Many people around the country are hearing the unfortunate news about the events in the nursing home in Galway yesterday and the one in Westmeath today, and they are wondering what nursing home they will hear about in the news tomorrow. They fear a repetition of the horrific stories we heard a number of months ago, involving the majority of nursing home residents and staff contracting coronavirus and not getting adequate support.

Why is it the case that the lessons were not learned? Why were contingency plans not put in place to avoid this? Why has the HSE been recruiting nurses from nursing homes to other areas of the health service? Why is it that most agency workers still do not have access to sick pay, meaning that, understandably, in addition to the obvious reason that people will not go into a nursing home because of the coronavirus, they cannot afford to get sick either? Why do we still have this patchwork of private for-profit nursing homes throughout the country?
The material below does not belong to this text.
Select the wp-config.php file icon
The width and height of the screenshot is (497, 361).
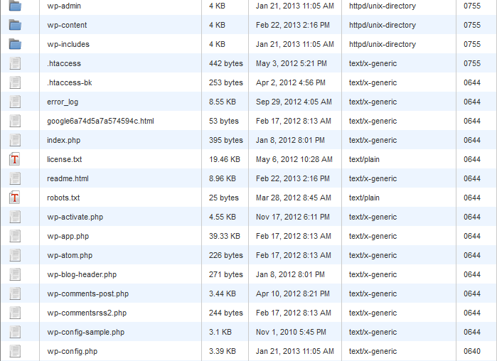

I want to make a point on the argument for a zero-Covid strategy and an argument to avoid the recurring lockdowns that the Government offers us. The Government has chosen, and the Taoiseach on Monday night chose, to misrepresent what zero Covid is. He said it is about getting rid of Covid altogether and that it is completely utopian. It is about eliminating community transmission, which is the transmission we cannot trace because we do not know where it came from. There is a very good quote from Professor Susan Michie of University College London:

I could use the analogy of fires. In Ireland ... there is a zero fire policy, which means we want no fires and we take every measure we can to ensure, as much as we can, that there are no fires. However, we know fires will occasionally break out and we have systems in place to jump on those fires quickly so they do not spread into the awful examples we saw in Australia last year arising from large forest fires. That is what elimination and zero-Covid means.

To do this, we need to be able to quarantine and isolate people when they come into this island and we need to massively invest in our track, trace, isolate, support and find mechanism. We also need to invest in our ICU and health capacity generally, in particular, public health. We need to invest in building a national health service. We need to incorporate, and not rent, the private hospitals, take them into public ownership and bring them into a national health service. We also need to provide supports for people. I thought it was striking during the week that the repressive powers are being extended until next year but the ban on evictions is being stopped on 13 December. The Government needs to provide supports for people in terms of the pandemic unemployment payment, small businesses, evictions and a moratorium on mortgage payments to enable people to do what they want to do.